*TEXT PASSAGE:*
--- Begin ---
As a threshold matter, the Court notes that Titan's principal argument ("that New Jersey law makes a surety liable to the obligee to the same extent as its principal under the incorporated contract") is one that it had already presented to the Court in its Brief in Support of its Motion for Attorneys' Fees and Costs (Docket Entry No. 193-2), its Reply Brief in support of said motion (Docket Entry No. 203), and its December 5, 2007 letter to the Court. (Docket Entry No. 195.) The Court also notes that all of the case law cited by Hunt in support of that position existed at the time of Hunt's initial submission to the Court. Hunt has therefore failed to offer any proof of an intervening change in the controlling law or the discovery of new evidence that was not available when the court issued its March 7, 2008 order. See Max's Seafood Café, 176 F.3d at 677. There remains for this Court only to inquire whether its opinion was based on a clear error of law or fact. Id., citing N. River Ins. Co., 52 F.3d at 1218.

See Titan Parties Opp'n at 7 ("In fact, of the 25 surety bond cases cited by Hunt in its Motion for Reconsideration, 11 of the cases have already been presented to the Court and the remaining cases could have been presented, though Hunt chose not to do so.")

The Court held in its March 7, 2008 opinion that:

In the case at bar, the surety bond does not explicitly cover the attorneys' fees that the parties might incur in connection with Project-related litigation. Moreover, the New Jersey Supreme Court has made clear that `a surety is chargeable only according to the strict terms of its undertaking and its obligations cannot and should not be extended either by implication or by construction beyond the confines of its contract.

(Docket Entry No. 216, at 19-20, quoting Eagle Fire, 145 N.J. at 356.) The Court understands Hunt's argument to be two-fold: (i) the Court erred in its finding of fact that the language of the surety bond did not incorporate by reference the attorney-fee reimbursement clauses of the Agreement, and (ii) the Court erred in its understanding of the controlling law as the case law dictates that the language of a surety bond providing for full compensation of a general contractor such as Hunt includes by implication any attorney fees the general contractor may incur in successfully defending its rights in the course of legal proceedings.
--- End ---
(Entries for locating text and elements)
--- Begin ---
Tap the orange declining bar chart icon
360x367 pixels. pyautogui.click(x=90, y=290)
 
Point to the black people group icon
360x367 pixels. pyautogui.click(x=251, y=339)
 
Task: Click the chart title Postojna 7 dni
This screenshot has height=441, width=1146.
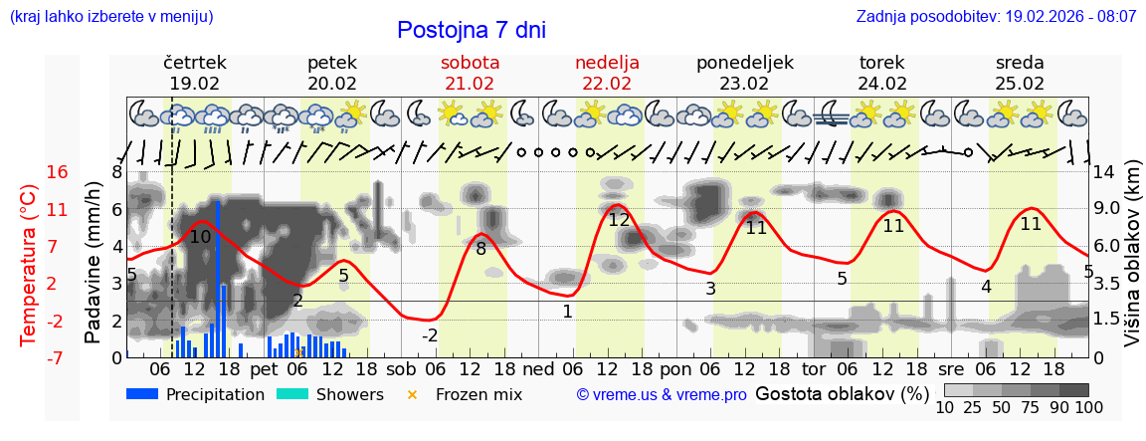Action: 472,30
--- End ---
*BRIEF 1:* Rewrite the stretch of the court excerpt from "The Court held" through "of its contract.", putting "state's highest court" in place of "New Jersey Supreme Court".
*BRIEF 2:* Summarize the court excerpt in two sentences.
*BRIEF 3:* According to the court excerpt, how many surety bond cases did Hunt cite in its Motion for Reconsideration?
Rely only on the court excerpt.

*WRITTEN ANSWER 1:*
The Court held in its March 7, 2008 opinion that:

In the case at bar, the surety bond does not explicitly cover the attorneys' fees that the parties might incur in connection with Project-related litigation. Moreover, the state's highest court has made clear that `a surety is chargeable only according to the strict terms of its undertaking and its obligations cannot and should not be extended either by implication or by construction beyond the confines of its contract.

*WRITTEN ANSWER 2:* The Court finds that the argument that a surety is liable to the same extent as its principal had already been presented, and that Hunt offers no change in controlling law or new evidence, so the only question left is whether the earlier opinion rested on a clear error of law or fact. The Court had held that the surety bond does not explicitly cover attorneys' fees, and it reads Hunt as arguing that the Court erred both in finding that the bond did not incorporate the Agreement's attorney-fee clauses and in holding that a full-compensation bond does not imply such fees.

*WRITTEN ANSWER 3:* 25